12yro made me feel good she said while texting that our old neighbor said i have a big heart. I said why 12yrold said because you take care of us. So that means the 12yrold said something good bout me taking care of her while shes sick in the text. Im happy her and her sister like me. But if i could if i had better income and no carpayment I would for sure be on my own. I told my Bf that sat night. he said he understood. I just wonder what the hell my problem is, he treats me like a queen, trying to pitch in more with house work and kids slowly slowly getting better with not leaving mess in livingroom and kitchen. I guess its cause I have never truly been on my own and i had in my mind that i would never marry or have kids. Now i have older man with 2 girls that live with us and son that does not live with us. And i have actually thought and talked bout marriage with him. Also he makes bout the same, amount of money as i do. If it was not for his money he gets monthly for his daughters from their mom passing away, I would make more, also he has bad credit so maybe combo of incom,credit bother me.

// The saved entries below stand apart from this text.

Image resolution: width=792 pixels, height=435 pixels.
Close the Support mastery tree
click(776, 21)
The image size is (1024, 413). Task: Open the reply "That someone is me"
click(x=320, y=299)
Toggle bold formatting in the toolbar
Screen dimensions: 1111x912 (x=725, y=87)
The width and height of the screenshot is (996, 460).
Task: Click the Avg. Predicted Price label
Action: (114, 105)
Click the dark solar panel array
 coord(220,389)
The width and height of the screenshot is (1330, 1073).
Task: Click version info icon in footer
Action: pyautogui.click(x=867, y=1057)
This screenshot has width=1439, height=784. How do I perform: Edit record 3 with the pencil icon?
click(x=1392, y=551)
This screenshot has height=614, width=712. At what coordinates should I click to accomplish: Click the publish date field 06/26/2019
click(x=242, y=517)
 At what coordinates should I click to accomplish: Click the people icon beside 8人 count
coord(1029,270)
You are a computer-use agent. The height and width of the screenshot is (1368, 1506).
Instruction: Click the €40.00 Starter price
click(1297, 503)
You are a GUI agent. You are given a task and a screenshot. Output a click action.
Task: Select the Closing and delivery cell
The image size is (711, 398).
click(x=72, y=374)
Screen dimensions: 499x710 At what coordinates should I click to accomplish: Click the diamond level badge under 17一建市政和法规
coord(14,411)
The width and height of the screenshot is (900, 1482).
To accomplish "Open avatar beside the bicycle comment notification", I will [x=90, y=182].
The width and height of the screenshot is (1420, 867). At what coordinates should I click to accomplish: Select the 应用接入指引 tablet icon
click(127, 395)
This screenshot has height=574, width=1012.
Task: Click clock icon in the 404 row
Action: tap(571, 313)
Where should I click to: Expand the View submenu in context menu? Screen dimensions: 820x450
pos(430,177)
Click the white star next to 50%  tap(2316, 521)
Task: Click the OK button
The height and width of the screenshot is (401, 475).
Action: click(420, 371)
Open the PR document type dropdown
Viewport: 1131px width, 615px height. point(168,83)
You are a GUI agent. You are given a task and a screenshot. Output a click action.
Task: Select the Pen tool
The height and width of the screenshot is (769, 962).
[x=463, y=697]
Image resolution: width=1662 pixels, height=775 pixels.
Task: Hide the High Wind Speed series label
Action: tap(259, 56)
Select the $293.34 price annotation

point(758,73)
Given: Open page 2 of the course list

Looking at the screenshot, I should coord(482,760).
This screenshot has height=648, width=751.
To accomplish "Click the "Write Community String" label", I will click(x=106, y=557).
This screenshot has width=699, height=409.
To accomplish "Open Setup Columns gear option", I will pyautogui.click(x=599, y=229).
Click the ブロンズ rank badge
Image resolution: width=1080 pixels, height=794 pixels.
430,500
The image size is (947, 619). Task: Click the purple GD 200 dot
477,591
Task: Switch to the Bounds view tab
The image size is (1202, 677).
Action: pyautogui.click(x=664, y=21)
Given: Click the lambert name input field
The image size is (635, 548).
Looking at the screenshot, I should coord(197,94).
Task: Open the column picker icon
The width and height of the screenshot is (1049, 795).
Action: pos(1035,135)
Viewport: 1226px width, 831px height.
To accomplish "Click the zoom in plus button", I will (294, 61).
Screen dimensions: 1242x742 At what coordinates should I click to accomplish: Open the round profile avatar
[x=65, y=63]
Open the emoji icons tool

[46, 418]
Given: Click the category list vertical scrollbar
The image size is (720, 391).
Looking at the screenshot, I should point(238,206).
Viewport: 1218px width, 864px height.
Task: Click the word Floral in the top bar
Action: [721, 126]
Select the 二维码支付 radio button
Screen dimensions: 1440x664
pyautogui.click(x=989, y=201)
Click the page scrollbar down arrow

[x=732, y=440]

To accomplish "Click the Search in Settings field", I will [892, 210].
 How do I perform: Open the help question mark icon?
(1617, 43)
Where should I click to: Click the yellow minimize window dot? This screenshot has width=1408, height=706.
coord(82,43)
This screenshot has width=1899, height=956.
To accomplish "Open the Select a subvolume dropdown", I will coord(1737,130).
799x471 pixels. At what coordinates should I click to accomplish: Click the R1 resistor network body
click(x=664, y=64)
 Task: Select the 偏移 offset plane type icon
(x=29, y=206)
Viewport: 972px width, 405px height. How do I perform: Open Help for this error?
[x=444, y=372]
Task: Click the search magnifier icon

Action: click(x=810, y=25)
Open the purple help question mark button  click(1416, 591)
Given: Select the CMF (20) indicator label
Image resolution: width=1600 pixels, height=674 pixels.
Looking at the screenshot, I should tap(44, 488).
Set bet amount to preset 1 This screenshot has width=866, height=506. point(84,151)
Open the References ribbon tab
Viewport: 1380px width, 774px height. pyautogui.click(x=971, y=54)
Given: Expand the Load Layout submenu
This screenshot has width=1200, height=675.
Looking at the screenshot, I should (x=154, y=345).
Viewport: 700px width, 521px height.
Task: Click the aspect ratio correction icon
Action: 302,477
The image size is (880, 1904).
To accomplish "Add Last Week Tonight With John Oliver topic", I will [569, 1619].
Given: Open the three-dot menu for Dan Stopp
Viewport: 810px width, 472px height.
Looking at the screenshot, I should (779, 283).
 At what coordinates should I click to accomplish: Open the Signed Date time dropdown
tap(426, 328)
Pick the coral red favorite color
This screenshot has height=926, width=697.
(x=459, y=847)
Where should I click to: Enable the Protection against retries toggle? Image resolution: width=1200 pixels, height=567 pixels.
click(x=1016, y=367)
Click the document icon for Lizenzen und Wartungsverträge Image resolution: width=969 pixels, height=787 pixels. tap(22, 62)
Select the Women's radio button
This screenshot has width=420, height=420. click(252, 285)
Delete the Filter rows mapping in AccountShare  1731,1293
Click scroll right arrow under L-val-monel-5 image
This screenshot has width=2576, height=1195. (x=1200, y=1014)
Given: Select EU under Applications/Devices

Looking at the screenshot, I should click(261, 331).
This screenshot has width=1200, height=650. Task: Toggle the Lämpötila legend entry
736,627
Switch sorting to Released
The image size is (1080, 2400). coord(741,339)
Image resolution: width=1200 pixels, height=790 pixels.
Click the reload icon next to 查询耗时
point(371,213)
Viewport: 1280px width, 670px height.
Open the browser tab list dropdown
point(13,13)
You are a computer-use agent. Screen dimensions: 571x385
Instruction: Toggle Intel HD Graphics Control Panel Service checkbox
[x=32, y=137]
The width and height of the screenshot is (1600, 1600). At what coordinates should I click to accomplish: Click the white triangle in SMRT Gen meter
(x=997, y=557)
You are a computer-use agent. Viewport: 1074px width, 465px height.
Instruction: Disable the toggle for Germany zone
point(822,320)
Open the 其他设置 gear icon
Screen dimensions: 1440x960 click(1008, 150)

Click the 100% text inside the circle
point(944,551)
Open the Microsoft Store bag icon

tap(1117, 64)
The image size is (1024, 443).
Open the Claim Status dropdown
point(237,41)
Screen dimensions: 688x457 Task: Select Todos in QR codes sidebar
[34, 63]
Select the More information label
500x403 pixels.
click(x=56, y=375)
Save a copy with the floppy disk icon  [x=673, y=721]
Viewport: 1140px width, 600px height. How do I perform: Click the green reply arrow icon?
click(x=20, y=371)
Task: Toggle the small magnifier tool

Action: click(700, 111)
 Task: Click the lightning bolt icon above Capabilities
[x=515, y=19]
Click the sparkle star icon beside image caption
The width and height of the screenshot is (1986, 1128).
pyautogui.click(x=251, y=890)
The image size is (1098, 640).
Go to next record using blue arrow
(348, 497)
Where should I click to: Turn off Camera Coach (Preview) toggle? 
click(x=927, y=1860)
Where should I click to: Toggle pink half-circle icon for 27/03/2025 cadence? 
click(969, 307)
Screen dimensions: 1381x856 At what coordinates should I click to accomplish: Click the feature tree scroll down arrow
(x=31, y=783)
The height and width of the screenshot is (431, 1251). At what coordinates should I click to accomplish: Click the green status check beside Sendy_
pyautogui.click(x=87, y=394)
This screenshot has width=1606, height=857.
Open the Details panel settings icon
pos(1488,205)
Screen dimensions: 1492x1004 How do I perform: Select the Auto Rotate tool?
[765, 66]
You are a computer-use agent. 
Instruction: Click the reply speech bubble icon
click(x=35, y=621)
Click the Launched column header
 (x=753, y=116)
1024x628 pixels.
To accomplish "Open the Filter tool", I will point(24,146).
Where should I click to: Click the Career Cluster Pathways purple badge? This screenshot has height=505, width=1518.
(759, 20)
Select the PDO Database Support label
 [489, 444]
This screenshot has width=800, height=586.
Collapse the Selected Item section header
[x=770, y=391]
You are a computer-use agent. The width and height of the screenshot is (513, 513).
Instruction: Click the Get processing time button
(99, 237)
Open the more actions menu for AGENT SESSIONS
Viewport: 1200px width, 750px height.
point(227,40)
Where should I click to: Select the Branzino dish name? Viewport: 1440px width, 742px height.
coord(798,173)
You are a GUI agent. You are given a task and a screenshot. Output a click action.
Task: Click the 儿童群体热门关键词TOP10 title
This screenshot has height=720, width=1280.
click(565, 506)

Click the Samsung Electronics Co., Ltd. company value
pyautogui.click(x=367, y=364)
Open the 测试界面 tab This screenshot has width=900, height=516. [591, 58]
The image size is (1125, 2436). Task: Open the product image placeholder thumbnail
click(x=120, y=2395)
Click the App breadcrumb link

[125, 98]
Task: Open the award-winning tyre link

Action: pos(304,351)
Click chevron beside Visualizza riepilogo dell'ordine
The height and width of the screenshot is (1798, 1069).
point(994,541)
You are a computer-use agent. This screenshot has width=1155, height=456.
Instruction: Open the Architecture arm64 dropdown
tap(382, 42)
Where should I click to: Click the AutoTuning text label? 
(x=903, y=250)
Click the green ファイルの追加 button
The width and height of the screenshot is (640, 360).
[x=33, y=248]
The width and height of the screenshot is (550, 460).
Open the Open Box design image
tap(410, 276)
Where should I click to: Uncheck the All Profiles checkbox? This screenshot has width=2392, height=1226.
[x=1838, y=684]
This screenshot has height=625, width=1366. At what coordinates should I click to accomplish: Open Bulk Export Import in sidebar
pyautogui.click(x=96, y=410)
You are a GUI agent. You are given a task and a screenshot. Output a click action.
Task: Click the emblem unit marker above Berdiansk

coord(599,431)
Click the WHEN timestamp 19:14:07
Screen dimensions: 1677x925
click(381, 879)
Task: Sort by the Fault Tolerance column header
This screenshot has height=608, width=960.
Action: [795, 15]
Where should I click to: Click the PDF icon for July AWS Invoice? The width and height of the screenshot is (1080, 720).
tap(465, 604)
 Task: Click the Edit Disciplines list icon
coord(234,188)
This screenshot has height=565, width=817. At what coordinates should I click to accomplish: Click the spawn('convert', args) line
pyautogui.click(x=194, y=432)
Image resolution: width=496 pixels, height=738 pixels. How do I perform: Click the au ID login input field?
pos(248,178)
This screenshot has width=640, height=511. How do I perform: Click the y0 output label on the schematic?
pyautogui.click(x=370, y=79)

my lil sis keeps telling me to move in with her.lol she is married, for going on 6 months now so no way in hell will i do that. My lil sis says he is a nice guy but he cant give you what you want or deserve which is buying a home and a cozy life not having to worry bout money so much. yeah money is not everything me and my sis agree but it sure helps. Im not sure what im getting at, i guess im feeling guilty. Guilty cause I have told her how the girls are messy and dont pick up after themselves much and BF credit bad and i had to cosign for him a car and told her bout his history of why he has the credit he does. Also over the weekend after my sister and i were talking a few days earlier,I whent off on my BF in a text while he was out. I said some mean things like Oh look a mess on the steps, a computer left on our bed big suprise. Told him he needed to get his kids in check and moving with my sis sounded more and more like a good idea. He said he would take care of the mess when he got home. It wasnt even a big mess damn i whent crazy. I said well you can just get drunk and find someone else, i need to go. He said he'd never cheated on anyone and wasnt going to get drunk and start and, its on me if i decide to go. I said ok good luck. His reply, fine just give up leave like everyone else did. This made me feel real bad and inbetween these text he said he loved me please please say you love me. I thought like everyone else well they saw how you lived in a mess, and you had two teenagers keeping eye on your kids and did not have any rules for the girls they were to do as they please. I thought bout his first marriage and his second. He was cheated on by both and by one of his girlfriends before me. Im thinking it cause he was on a couple bowling teams whent out drinking and didnt do a damn thing around the house just thought having income was enough. Well i think he has improved alot. He bowls once a week and we dont go out much drinking. Every once in awhile we go see a band and have a few drinks thats it. He's a sweet heart and loves me very much. What the hell is my problem being a bitch like that in those text i sent him. I think i need medicated. lol im not like that usually first time i did anything like that. usually i just say this place needs picked up girls need get their things out of the way so people can sit and i can dust and vaccum.